Key words: cost, accounting, direct costs, indirect costs, market costs, non market costs, economic transfer.
“Accounting” is explained as the science that controls money and other assets. Among its various capabilities, accounting gives the fundamental concepts and those specialized techniques that are specifically able to identify, inspect, analyze, and present transportation’s finance potential. “Cost accounting” is that unique accounting activity that applies a “cost” to each detail of any type that could probably come in a general ledger. The cost accounting principles and methods will be regarded as a tool for freight transportation. Internal costs are borne by a consumer, external – by others. Social are the total costs to society, having both internal and external impacts. Such costs, as traffic jam and break downs are imposed by motorists on other motorists, and are external to personals but internal in a group/sector.

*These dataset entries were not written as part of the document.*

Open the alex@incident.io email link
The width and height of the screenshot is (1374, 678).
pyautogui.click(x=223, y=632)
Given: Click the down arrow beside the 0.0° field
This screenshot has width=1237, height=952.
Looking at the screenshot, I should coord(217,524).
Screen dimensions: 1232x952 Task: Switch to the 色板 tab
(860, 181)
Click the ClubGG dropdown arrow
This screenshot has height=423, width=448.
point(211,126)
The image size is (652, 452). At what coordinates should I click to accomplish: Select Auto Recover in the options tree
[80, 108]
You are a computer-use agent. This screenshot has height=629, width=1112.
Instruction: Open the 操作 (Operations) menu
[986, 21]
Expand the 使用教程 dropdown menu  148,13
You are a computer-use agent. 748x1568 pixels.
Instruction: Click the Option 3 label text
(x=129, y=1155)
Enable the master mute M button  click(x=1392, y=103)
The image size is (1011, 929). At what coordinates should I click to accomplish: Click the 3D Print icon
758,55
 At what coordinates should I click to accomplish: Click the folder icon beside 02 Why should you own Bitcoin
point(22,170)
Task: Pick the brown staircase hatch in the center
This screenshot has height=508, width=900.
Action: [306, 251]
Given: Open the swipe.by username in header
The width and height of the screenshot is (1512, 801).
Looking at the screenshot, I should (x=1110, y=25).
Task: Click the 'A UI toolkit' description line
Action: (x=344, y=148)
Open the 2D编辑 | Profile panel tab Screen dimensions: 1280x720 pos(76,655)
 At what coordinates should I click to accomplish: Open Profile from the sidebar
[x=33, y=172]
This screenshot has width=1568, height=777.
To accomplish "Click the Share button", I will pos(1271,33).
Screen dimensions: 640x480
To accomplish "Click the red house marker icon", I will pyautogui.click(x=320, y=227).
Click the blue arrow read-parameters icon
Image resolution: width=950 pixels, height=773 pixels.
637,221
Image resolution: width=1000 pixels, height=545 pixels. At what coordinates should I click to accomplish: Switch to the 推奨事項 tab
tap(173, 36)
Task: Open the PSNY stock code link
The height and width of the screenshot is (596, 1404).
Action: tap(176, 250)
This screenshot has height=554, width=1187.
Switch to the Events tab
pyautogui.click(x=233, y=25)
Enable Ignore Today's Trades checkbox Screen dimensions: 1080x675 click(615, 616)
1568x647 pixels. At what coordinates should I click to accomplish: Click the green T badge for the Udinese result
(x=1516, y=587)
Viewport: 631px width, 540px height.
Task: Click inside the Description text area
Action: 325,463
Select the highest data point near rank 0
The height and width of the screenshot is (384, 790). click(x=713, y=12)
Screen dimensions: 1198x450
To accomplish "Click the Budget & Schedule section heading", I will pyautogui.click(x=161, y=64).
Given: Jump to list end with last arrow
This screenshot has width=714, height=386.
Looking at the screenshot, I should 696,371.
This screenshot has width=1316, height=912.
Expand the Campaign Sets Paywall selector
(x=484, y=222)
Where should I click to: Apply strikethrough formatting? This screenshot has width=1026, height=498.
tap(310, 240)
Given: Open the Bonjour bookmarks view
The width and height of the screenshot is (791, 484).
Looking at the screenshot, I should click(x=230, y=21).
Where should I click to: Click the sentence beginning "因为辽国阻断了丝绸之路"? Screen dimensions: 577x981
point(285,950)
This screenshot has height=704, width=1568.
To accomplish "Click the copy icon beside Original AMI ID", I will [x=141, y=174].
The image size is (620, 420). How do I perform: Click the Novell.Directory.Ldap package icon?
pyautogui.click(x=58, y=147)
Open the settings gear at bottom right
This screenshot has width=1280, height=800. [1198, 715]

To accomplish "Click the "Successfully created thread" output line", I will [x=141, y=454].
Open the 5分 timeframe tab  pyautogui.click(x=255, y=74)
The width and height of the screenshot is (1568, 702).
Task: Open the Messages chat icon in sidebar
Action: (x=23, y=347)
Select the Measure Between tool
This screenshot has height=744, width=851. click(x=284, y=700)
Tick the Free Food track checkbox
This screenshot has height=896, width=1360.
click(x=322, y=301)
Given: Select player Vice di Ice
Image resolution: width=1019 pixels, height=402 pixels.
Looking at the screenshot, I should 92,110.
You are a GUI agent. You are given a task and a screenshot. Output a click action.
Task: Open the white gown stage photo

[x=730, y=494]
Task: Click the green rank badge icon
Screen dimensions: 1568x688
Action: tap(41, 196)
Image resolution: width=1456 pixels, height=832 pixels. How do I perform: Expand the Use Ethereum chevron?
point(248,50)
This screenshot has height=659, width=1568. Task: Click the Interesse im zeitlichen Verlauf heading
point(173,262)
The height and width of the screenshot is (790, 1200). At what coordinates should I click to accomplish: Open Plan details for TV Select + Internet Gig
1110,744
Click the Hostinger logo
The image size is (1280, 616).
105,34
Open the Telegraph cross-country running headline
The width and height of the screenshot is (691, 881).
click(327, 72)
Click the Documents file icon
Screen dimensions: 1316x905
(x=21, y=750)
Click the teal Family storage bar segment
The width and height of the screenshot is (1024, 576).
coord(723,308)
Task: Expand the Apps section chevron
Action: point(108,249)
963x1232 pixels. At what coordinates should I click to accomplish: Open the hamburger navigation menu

If the only affair is sector level equity, sector level analysis may be acceptable. If the problem is either individual level equity, or economic effectiveness, then external costs should be defined at the personal level. Variable costs are the increasing costs resulting from an increasing change in use, so reflect costs that can be reduced by reduced use, for example, if motorists reduce their annual space. Fixed costs are not affected by use. Sunk costs are fixed costs devolved in the past and can not be recovered. For instance, Buildings, appliances, land are fixed cost, but they can be sold and their value recovered. Such expenses as designing project that is never created or building an invaluable organization are sunk costs. Market costs – goods that are traded in a competitive market (vehicles). Non market costs – goods that are not systematic traded in markets such as air. Price refers to perceived-internal-variable cost.
These are the costs that influence use decisions (a change in fuel prices). Economic efficiency demands that prices show the full costs of generating a good to make market signals. Economic transfers – costs or gains moves that do not change the number of available resources. Economic transfers can contain of non market costs (larger vehicles may raise safety for their residents but increment risk to another road user, a transfer of risk) (Litman). While estimating such impacts it is significant to account for both the gain and the costs of economic transfers. If specific taxes are loaded instead of general taxes, then only the level of tax above the total tax rate is regarded a user fee Modern transport planning and investment decisions conduce to focus on direct market costs. Indirect and non market costs conduce to be undervalued because they are harder to measure.